What happens if you are no longer able to make decisions for yourself?
Powers of Attorney are important legal documents that ensure that someone you trust is authorised to make decisions on your behalf in case a serious illness or accident means that you cannot make decisions for yourself.
Despite the name, the person you appoint doesn't have to be an attorney! You can appoint anyone you trust.
Together with a Will, these important legal documents help ensure you are prepared for the future (whatever it might bring) and protect yourself and your family.
It is a good idea to put in place Powers of Attorney as soon as you turn 18, so that someone you trust has the authority they need to make decisions for you, when they need it, and without having to go to Court to get it if the unthinkable happens.
How we help
Our experienced Wills and Estate Planning lawyers will create legally-binding Powers of Attorney for you. This is a very straightforward process and we have helped hundreds of clients to set these up, typically at the same time as preparing your Will. There are two main types to create:
Enduring Powers of Attorney
This legal document appoints someone to make personal and financial decisions on issues like where you should live if you can no longer live at home, what happens to your house and to manage your finances for as long as you are unable to make decisions for yourself. This person can't make medical decisions for you unless they have also been appointed as your medical decision maker.
You need to be 18 or older and in sound mind to make a Power of Attorneyand can only set up a Power of Attorney for yourself (not for anyone else). That's why it's important to have this document in place early and while you are capable.
If you don't have an Enduring Power of Attorney, the Victorian Civil and Administrative Tribunal (VCAT) can appoint someone with the legal authority to make decisions on your behalf.
Medical Treatment Decision Maker (Medical Power of Attorney)
This legal document appoints someone to make medical decisions on your behalf. Their job is to make decisions about your treatment that you would have made if you were capable. It is important that this person understands your personal values and preferences for medical treatment and will follow them in times of great stress.

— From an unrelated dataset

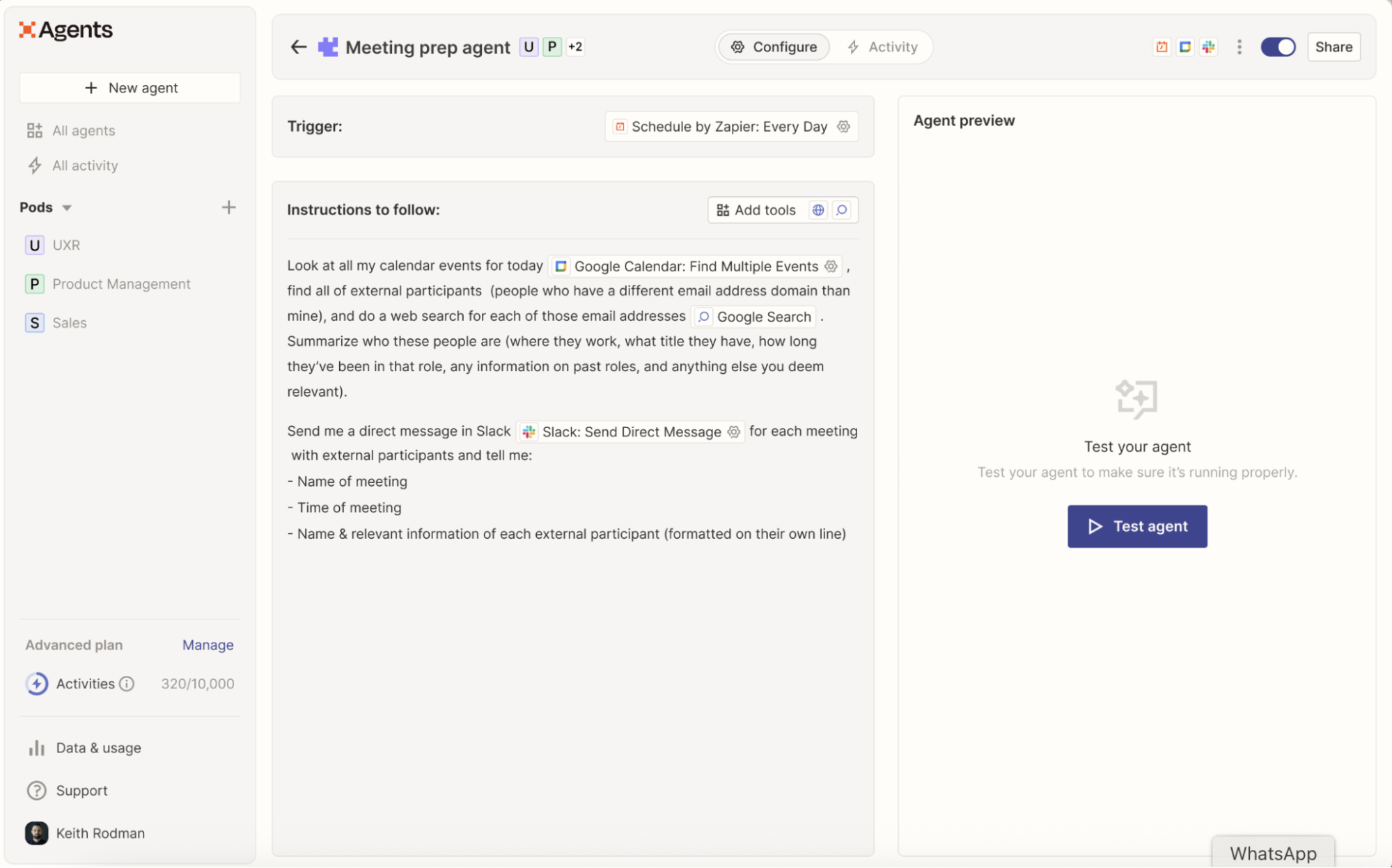Viewport: 1392px width, 868px height.
Task: Toggle the agent on/off switch
Action: point(1278,47)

Download our Guide to Wills, Powers of Attorney and Estate Planning for more helpful information!
1. Meet with us
We start this process by organising a meeting with one of the lawyers from our Wills and Estate Planning team. If you have a partner, it is a good idea for both of you to attend this meeting so we can prepare your Wills and Powers Of Attorney at the same time (if you haven't already got a Will).
This meeting is all about getting to know you and your personal situation. We'll gather information about your partner, children and family. We will talk about who you would want to look after your children and plan for a variety of future scenarios. We also talk about who you want to make personal, financial and medical decisions on your behalf if you are incapable of making them due to illness or accident.

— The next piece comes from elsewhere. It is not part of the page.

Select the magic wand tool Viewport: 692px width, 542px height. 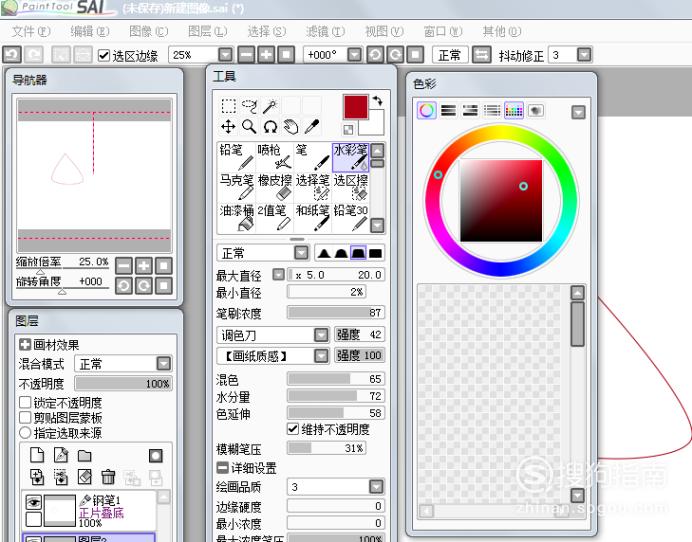[270, 106]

This first meeting will cost $390 (including GST) and takes about an hour.
2. Prepare a cost estimate
Based on the discussions about your personal situation and information gathered at our first meeting, we will then prepare a cost estimate which clearly explains the cost of preparing your Powers of Attorney and Will (if required).
3. Prepare documents
If you are happy to proceed, we will then create your Powers of Attorney and Will (if necessary), using the information discussed in the first meeting.
4. Signing meeting
We then organise a final meeting, where you sign your Powers of Attorney (and Will if necessary). We will securely store these documents safely for you. We provide you with a copy of these important documents for your files. It is a good idea to also give a copy to the Executor of your Will and your appointed decision-maker(s).